The particular recently revitalised open public library has increased its visitors in its first month of operation. Accessible by various public transportation modes, the library hosts over 600 visitors on weekdays, and up to at least one, 500 on week-ends.
“We are currently encountering an uptick of over 300% daily visitor increase, and they are trying our best to manage the flow plus experience for our guests, ” said Sulistiorini Fakdilah, an official which works at the open public library.
The library has collaborated with the Australian Embassy for a children’s reading corner and a creative creating masterclass. The Jakarta government is also pushing for a digital reading program called Titik Baca (Reading Points); they will aim to spread fifty Titik Baca across the city. The neighborhood government is also about to continue revitalising various other local libraries, starting with the South Jakarta City Library in 2023.
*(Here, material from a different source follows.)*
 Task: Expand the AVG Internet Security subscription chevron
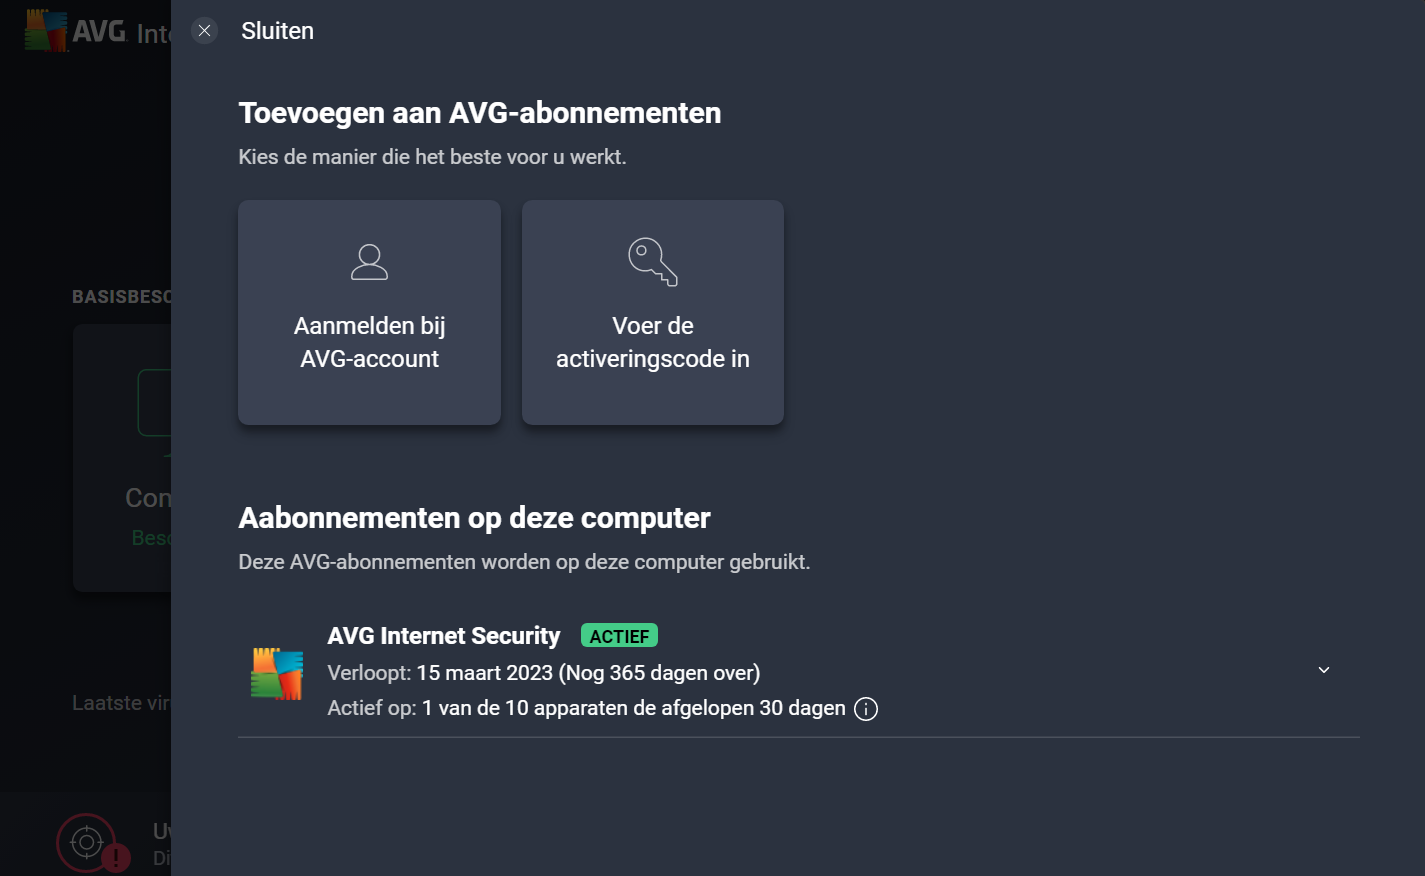tap(1323, 670)
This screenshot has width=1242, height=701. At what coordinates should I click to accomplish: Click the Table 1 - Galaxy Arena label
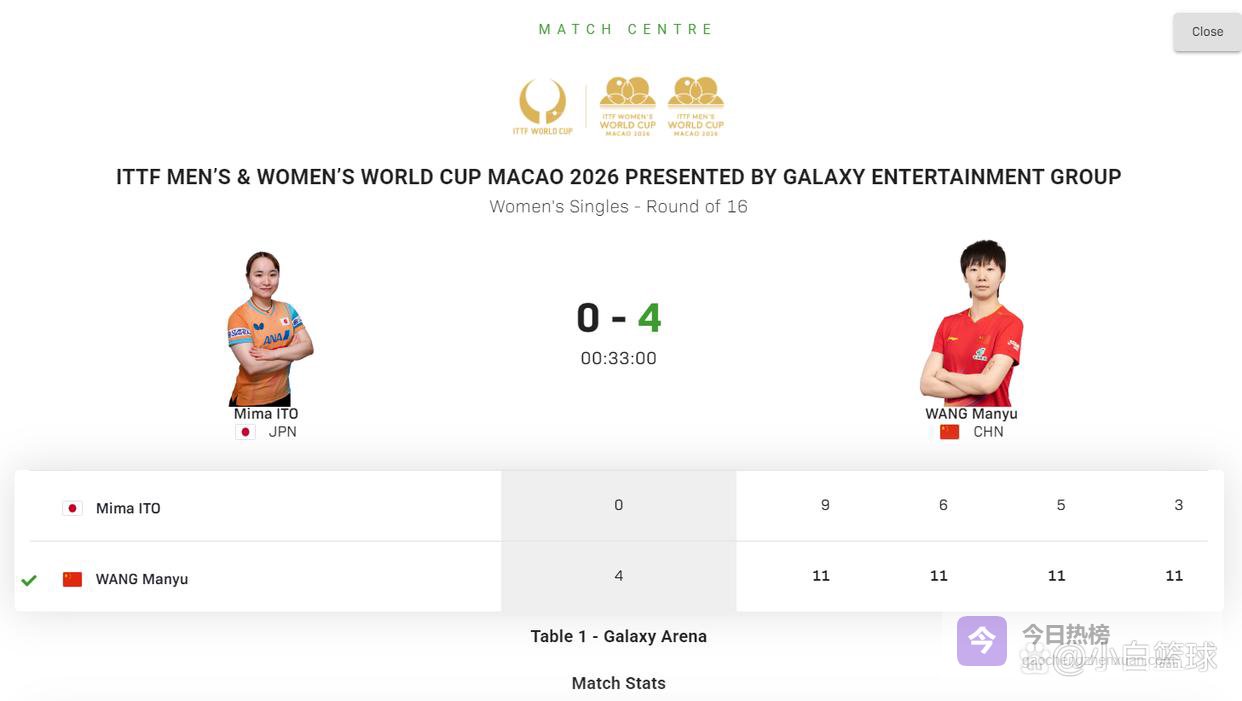click(618, 636)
A modern literary tradition
Philippines consists of thousands of island destinations and hundreds of different ethnic groups plus languages. This makes a diverse literary culture.
Luki Wijayanti, the library sciences lecturer at Universitas Indonesia, believes that libraries should represent most variations of Indonesia’s population. Wijayanti stated that literature is not limited to acquiring information through physical books, he or she believes knowledge is definitely acquired from electronic media, spoken lifestyle, and various activities in which people congregate.
“Indonesia has its very own culture of learning, which is a spoken lifestyle, ” Wijayanti said. “It is unfair to use foreign indicators when the local lifestyle is inherently different. ”
She advocates the particular promotion of electronic literacy paired with social welfare. In order to improve education, civil society and local volunteers could also work to raise literacy rates in rural areas.
Back at POST Wijaya Kusuma said the particular culture of 3rd party bookshops are trying to meet the growth and demand of the literary scene.
“I believe small independent bookshops are thriving internationally, especially during the pandemic, ” he stated, pointing out expanding demand.
Ang and Wijaya Kusuma plan to continue nurturing the small space to focus on enthusiastic readers through all walks of lives.
“The initial idea was so people can speak with other strangers, find books they didn’t know they might such as, and feel just a little less lonely within this crazy city known as Jakarta, ” Ang said.